To 15-year-old Andrea Hernandez, the tracking microchip embedded in her student ID card is a "mark of the beast," sacrilege to her Christian faith—not to mention how it pinpoints her location, even in the school bathroom, the Associated Press reports, but to her budget-reeling San Antonio school district, those chips carry a potential $1.7 million in classroom funds. The AP continues:

“Starting this fall, the fourth-largest school district in Texas is experimenting with "locator" chips in student ID badges on two of its campuses, allowing administrators to track the whereabouts of 4,200 students with GPS-like precision. Hernandez's refusal to participate isn't a twist on teenage rebellion, but has launched a debate over privacy and religion that has forged rare like-mindedness between typically opposing groups.

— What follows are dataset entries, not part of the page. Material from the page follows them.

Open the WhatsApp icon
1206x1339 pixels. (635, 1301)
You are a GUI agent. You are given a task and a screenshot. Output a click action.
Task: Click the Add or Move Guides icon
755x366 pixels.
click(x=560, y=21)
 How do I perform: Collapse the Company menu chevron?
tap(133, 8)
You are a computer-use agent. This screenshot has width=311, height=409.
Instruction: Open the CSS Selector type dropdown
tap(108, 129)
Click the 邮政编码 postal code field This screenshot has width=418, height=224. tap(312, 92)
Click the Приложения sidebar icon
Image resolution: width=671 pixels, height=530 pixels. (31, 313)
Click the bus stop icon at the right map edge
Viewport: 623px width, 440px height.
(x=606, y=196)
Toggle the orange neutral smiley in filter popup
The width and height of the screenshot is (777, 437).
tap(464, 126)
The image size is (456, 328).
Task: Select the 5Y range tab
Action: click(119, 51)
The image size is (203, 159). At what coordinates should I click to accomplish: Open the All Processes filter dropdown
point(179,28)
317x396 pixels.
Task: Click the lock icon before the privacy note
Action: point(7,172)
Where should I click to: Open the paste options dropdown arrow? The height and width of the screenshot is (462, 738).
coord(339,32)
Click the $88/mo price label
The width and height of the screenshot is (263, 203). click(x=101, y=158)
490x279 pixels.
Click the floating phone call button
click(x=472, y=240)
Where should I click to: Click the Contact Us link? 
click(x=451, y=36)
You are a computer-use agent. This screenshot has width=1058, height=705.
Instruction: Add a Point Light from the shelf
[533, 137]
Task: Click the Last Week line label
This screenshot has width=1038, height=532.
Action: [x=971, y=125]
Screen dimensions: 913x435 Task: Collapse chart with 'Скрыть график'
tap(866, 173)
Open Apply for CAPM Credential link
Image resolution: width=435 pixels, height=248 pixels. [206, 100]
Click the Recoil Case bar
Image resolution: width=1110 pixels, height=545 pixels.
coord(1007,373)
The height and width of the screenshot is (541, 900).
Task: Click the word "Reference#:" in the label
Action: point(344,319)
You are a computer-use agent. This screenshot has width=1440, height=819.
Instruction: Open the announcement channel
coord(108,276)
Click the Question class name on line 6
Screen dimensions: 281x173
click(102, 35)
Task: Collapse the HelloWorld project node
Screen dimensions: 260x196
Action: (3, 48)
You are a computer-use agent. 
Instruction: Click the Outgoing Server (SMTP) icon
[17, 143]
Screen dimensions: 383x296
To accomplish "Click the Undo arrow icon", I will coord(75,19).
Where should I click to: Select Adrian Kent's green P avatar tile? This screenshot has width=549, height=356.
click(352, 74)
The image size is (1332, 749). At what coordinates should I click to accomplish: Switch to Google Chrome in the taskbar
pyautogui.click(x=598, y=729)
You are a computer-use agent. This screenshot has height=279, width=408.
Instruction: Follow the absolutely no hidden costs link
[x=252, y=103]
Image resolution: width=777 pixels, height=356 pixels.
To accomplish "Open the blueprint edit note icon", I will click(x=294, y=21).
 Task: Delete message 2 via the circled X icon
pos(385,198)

"When Hernandez and her parents balked at the so-called SmartID, the school agreed to remove the chip but still required her to wear the badge. The family refused on religious grounds, stating in a lawsuit that even wearing the badge was tantamount to 'submission of a false god' because the card still indicated her participation.

"On Wednesday, a state district judge is expected to decide whether Northside Independent School District can transfer Hernandez to a different campus.”

There’s been a lot of talk over the years about the mark of the beast and how it would manifest. Are moves like putting chips in student ID cards one step closer to a so-called mark of the beast? Or is the Christian girl overreacting? Discuss.